BIOMÉRIEUX PERFORMED AN INVESTIGATION IN RESPONSE TO A CUSTOMER COMPLIANT IN WHICH A PATIENT BACT/ALERT® BOTTLE WAS DISCHARGED AT FIVE (5) DAYS INSTEAD OF TEN (10) DAYS. THE CUSTOMER CHANGED THE MAXIMUM TEST TIME AT THE LIS TO TEN DAYS BUT THE BOTTLE WAS DISCARDED INTO THE WASTE BIN AT DAY FIVE. THE ISSUE WAS CONFIRMED BY REVIEWING THE SYSTEM LOGS FILES; HOWEVER, BIOMÉRIEUX COULD NOT DUPLICATE THE ANOMALY DURING INVESTIGATIONAL TESTING AT BIOMÉRIEUX. A FIRMWARE CODE REVIEW DETERMINED THE ROOT CAUSE OF THE INCORRECT BOTTLE DISCHARGE TIME WAS DUE TO A VIRTUO® SOFTWARE/ FIRMWARE TIMING ANOMALY. ONCE THE BOTTLE DATA IS SCANNED AND IDENTIFIED BY THE INSTRUMENT, MYLA® IMMEDIATELY DOWNLOADS THE BOTTLE MESSAGE THAT CONTAINS THE MAXIMUM TEST TIME (MTT) CHANGE. THE MAXIMUM TEST TIME IS TRANSMITTED TO THE VIRTUO® PC IMMEDIATELY UPON IDENTIFICATION OF THE BOTTLE BARCODE AT THE VIRTUO INSTRUMENT. THERE ARE MULTIPLE MESSAGES SENT TO THE MASTER CONTROL BOARD (MCB), ABOUT THE SAME BOTTLE, WHICH CONTAIN THE SAME BOTTLE ID, IN A TIME FRAME OF APPROXIMATELY 1 SECOND. DURING THIS INFLUX OF INFORMATION TO THE MCB, THERE IS POTENTIAL FOR THE SYSTEM TO MISINTERPRET THE MTT CHANGE.

Description of Event or Problem · 1

A CUSTOMER IN (B)(6) NOTIFIED BIOMÉRIEUX OF A BACT/ALERT® BOTTLE THAT WAS NOT INCUBATED FOR THE CORRECT AMOUNT OF TIME ON THE VIRTUO® A UNIT (ITEM# 411660, SERIAL# (B)(4)).
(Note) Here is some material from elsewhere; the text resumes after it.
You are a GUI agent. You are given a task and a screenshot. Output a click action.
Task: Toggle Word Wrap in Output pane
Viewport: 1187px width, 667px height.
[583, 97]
THE BOTTLE WAS INCUBATED FOR FIVE (5) DAYS RATHER THAN THE EXPECTED TEN (10) DAYS. THE CUSTOMER INDICATED THAT THE SHORTENED INCUBATION TIME OF THE BOTTLE CAUSED THE TREATING PHYSICIAN TO POSTPONE A VASCULAR TISSUE GRAFT PROCEDURE FOR THE PATIENT. AT THE TIME OF THIS REPORT, THE CUSTOMER HAS PROVIDED NO FURTHER DETAILS RELATED TO THE PATIENT CONDITION OR IF THE VASCULAR TISSUE GRAFT HAS BEEN COMPLETED. A BIOMÉRIEUX INTERNAL INVESTIGATION WILL BE INITIATED.

Devices

Seq Brand Generic Product Code Manufacturer Model Lot UDI-DI
488691 VIRTUO® A UNIT VIRTUO® A UNIT MDB BIOMERIEUX, INC. 411660 03573026369767

Patients

Seq Age Sex Outcome Treatment
1 Other